Wednesday, September 26, 2012

Music for Your Break Fast

As Yom Kippur comes to a close, and we prepare to break the fast, here is some music to help ease the transition, and hold onto the uplifting spirituality of the Day of Repentance for just a little while longer. First, let's hear from the incomparable Barbara Streisand as she sings the signature hymn of the High Holy Days, Avinu Malkeinu (depending on where you watch this from, due to new restrictions, you may have to click on the link to open a new window and watch it over on YouTube):

And now for a moment that made motion picture history, the climactic scene from the 1927 film The Jazz Singer, the first talkie (although it was a something of a hybrid, as some portions were in the older, silent film format).  The story was an autobiographical portait of Al Jolson, who plays himself in the film, and was, in his time, the most popular performer on the planet, the equivalent of folks like Bing Crosby, Frank Sinatra, Barbara Streisand, The Beatles, Elvis Presley, Michael Jackson, Madonna, and who would it be today, Lady Gaga?  

This scene portrays the High Holy Day theme of Teshuvah, repentance as a turning back to God, a returning. Jolson turned his back on the family tradition of serving as Cantor to the Jewish community in order to become a jazz singer. But with his father on his deathbed and unable to perform the Kol Nidrei prayer, Jolson returns to take his father's place in the synagogue, performing the prayer in proper jazz singer style.  
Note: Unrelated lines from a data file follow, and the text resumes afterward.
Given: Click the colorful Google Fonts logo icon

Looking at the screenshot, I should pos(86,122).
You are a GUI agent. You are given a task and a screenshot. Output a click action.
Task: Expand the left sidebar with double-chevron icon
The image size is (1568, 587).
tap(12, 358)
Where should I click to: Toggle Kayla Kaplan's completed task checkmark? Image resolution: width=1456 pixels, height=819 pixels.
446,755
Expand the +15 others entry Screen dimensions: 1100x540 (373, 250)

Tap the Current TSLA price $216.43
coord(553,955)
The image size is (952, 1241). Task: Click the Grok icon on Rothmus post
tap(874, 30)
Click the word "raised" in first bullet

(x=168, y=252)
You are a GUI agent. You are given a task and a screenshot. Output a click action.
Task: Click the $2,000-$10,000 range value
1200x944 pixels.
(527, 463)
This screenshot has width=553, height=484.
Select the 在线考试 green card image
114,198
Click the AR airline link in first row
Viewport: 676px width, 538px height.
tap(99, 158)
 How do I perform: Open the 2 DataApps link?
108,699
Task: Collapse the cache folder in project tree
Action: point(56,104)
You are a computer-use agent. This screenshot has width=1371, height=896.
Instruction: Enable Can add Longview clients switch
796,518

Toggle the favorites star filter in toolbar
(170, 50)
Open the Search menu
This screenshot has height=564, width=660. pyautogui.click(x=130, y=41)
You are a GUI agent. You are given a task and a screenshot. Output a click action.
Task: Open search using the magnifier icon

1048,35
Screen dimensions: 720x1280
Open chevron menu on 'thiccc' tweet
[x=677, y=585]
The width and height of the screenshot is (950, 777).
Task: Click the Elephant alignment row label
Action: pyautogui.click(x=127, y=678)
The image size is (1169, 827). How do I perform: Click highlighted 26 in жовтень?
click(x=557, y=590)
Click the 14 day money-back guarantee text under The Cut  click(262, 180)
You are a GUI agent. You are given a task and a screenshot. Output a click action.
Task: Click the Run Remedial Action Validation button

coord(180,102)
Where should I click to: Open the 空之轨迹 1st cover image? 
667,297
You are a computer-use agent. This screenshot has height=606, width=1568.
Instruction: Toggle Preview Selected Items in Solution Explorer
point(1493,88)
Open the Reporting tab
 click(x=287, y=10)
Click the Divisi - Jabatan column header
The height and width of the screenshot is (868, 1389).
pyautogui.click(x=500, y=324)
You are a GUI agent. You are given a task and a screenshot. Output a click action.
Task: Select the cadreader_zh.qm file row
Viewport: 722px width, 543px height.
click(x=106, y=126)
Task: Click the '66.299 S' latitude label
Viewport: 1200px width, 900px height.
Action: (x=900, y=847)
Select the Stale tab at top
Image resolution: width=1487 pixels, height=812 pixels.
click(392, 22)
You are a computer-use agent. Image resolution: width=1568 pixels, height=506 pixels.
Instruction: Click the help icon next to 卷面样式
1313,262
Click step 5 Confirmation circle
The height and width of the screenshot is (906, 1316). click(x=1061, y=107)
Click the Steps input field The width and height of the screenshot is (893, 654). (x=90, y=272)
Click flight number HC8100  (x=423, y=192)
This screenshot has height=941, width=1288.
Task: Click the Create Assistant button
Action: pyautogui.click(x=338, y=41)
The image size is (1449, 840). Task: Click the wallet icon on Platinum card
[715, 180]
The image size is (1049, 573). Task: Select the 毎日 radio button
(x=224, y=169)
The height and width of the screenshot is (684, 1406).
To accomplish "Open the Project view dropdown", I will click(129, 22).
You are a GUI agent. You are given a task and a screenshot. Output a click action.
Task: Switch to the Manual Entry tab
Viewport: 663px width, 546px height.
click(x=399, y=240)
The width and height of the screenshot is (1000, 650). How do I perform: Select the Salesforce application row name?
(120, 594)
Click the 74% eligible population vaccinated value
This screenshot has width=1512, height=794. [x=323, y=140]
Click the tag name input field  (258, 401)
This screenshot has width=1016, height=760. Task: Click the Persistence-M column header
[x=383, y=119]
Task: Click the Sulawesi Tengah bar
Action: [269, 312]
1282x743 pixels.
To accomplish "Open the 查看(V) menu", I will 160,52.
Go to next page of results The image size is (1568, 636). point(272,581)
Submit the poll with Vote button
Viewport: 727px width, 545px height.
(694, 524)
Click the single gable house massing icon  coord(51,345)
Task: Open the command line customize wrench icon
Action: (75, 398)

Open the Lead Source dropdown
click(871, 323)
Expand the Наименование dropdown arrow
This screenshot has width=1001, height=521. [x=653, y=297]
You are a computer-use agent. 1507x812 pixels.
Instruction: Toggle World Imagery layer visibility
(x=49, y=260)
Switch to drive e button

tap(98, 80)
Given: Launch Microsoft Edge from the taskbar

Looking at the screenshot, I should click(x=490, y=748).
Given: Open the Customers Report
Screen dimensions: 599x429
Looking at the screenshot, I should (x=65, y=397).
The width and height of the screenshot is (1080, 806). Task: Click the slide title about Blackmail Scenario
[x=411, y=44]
The German composer Max Bruch is well known for his Kol Nidrei composition, based on the melody of the prayer sung on the eve of Yom Kippur It is one of the few classical works to feature the cello. Bruch himself was not Jewish, and just as performers like Perry Como and Johnny Mathis have recorded versions of the prayer as a popular song, following Jolson's lead, so too have many great musicians from every conceivable background performed the instrumental version. What follows is a recording featuring Pablo Casals from 1936, with the London Symphony Orchestra, conducted by Landon Ronald.

So, let the music and the spirit linger a little longer, as we say, one more time, Shana Tova!